A baixa este ano foi causada pela "suspensão", entre janeiro e abril, do repasse de dados da Receita para o Decom. Sem o fluxo crucial de informações da Receita, as análises foram atrasadas, para desespero de vários setores industriais.
Com o fluxo agora normalizado, Felipe Hees, diretor do Decom, deixa claro que a abertura de investigações deve "crescer bastante" nos próximos meses. Basta levar em conta o acúmulo das 26 petições sendo analisadas pelos técnicos em Brasília.
No total, o Brasil já aplica 79 medidas definitivas (sobretaxas na importação) e há 47 investigações em curso. A ação brasileira nessa área é acompanhada atentamente na cena comercial em Genebra, até pela influencia que isso pode ter na atitude de outros países, em meio à desaceleração da economia global e persistente desemprego.
O cenário muda. Desde o fim da Rodada Uruguai, em 1995, todo o esforço brasileiro na OMC vinha sendo para se retirar as flexibilidades existentes para as autoridades investigadoras. Isso porque os produtos brasileiros eram alvos importantes de antidumping, tanto na Europa, como EUA e na vizinha Argentina.
Com a China hoje como maior exportador de mercadorias e principal parceiro comercial do país, a postura brasileira mudou. A competitividade e criatividade da China são tantas que tarifas de importação e taxas antidumping não são suficientes para proteger setores nacionais, afetados também pela forte valorização cambial brasileira.
Daí a importância de duas novas investigações abertas pelo Decom este ano, tendo como alvo a circunvenção, ou seja, contra produtos importados que procuram contornar a sobretaxa antidumping a que já estão submetidos. Esse tipo de avaliação é comum nos EUA e na União Europeia, mas só agora, com uma lei especifica, o Brasil passou a fazer o mesmo.
A ação contra circunvenção não se confunde com ataque a contrabando, falsificação no certificado de origem etc. Para isso, já há instrumentos de combate. A circunvenção ocorre na montagem no país importador, em terceiro país ou por alteração marginal do produto.
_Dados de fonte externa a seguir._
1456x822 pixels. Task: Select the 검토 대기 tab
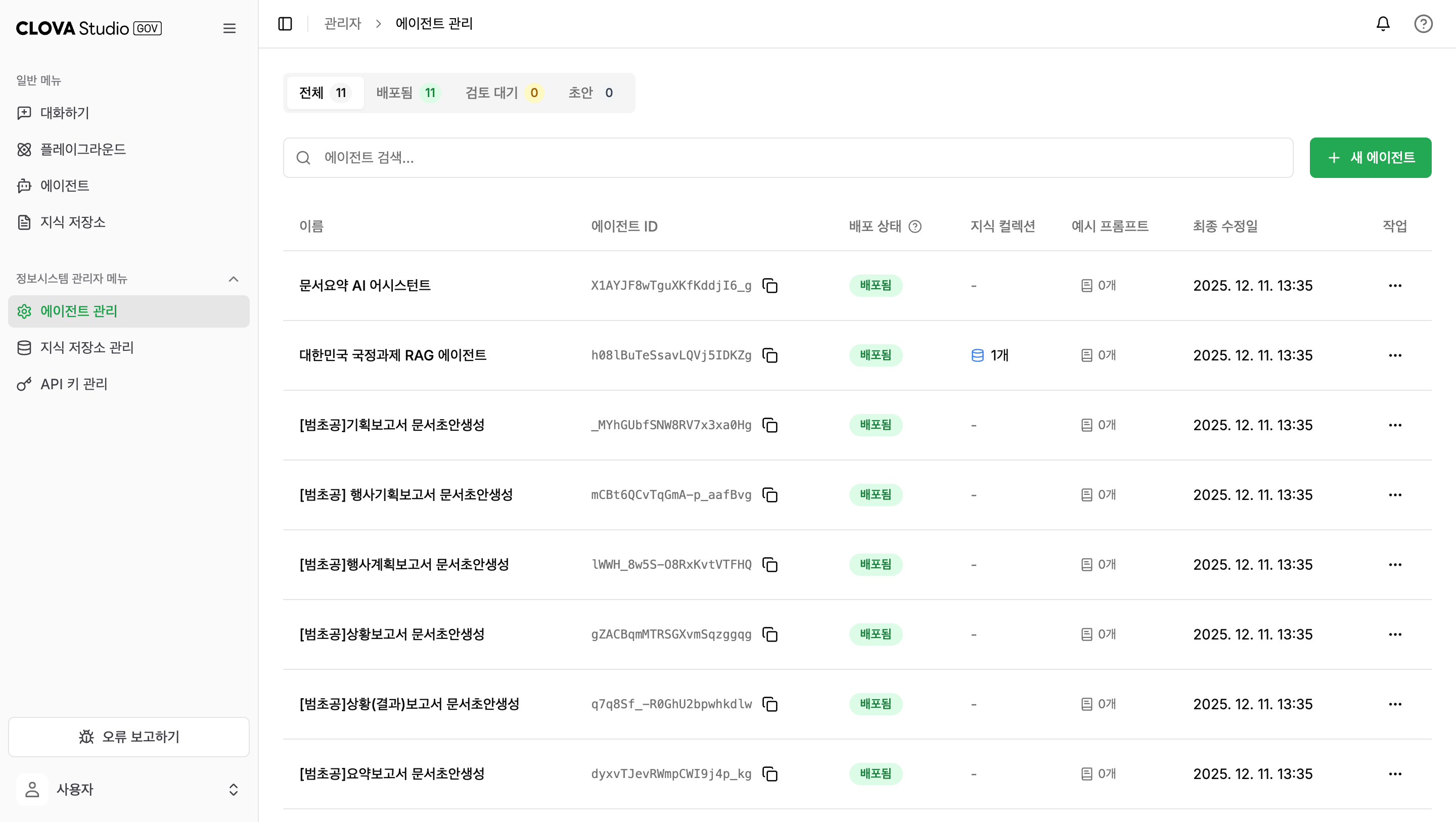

Um exemplo é o de cobertores sintéticos importados da China, já submetidos à taxa antidumping. Para evitar pagar a sobretaxa, o exportador simplesmente inclui uma tira de pano branco na lateral do cobertor. Quando o órgão investigador entra em ação, é porque constata que o cobertor entra menos no país, mas, em contrapartida, cresce bastante a entrada de rolos de tecidos de cobertor originários da China.
Esse tipo de investigação supre uma lacuna e será utilizada com frequência, a se julgar pelos problemas relatados por setores da industria nacional.
Por sua vez, o governo já rejeitou duas das quatro petições de salvaguarda transitória contra a China. Enquanto alguns analistas falam em politização, para não usar essa salvaguarda específica, o Decom argumenta que não encontrou evidências de que o mercado nacional tenha sido desorganizado pelo aumento da entrada dos dois produtos chineses. A produção nacional e o faturamento dos reclamantes cresceram no mesmo período.
Certo mesmo é que em 2016 até antidumping será mais difícil de ser aplicado sobre os chineses. É quando a China terá o status de economia de mercado reconhecido pelos parceiros, pelos termos de sua adesão à OMC. O Brasil não poderá mais aplicar medidas antidumping baseadas no preço de terceiro país, que permite certa flexibilidade para sobretaxar os chineses no momento.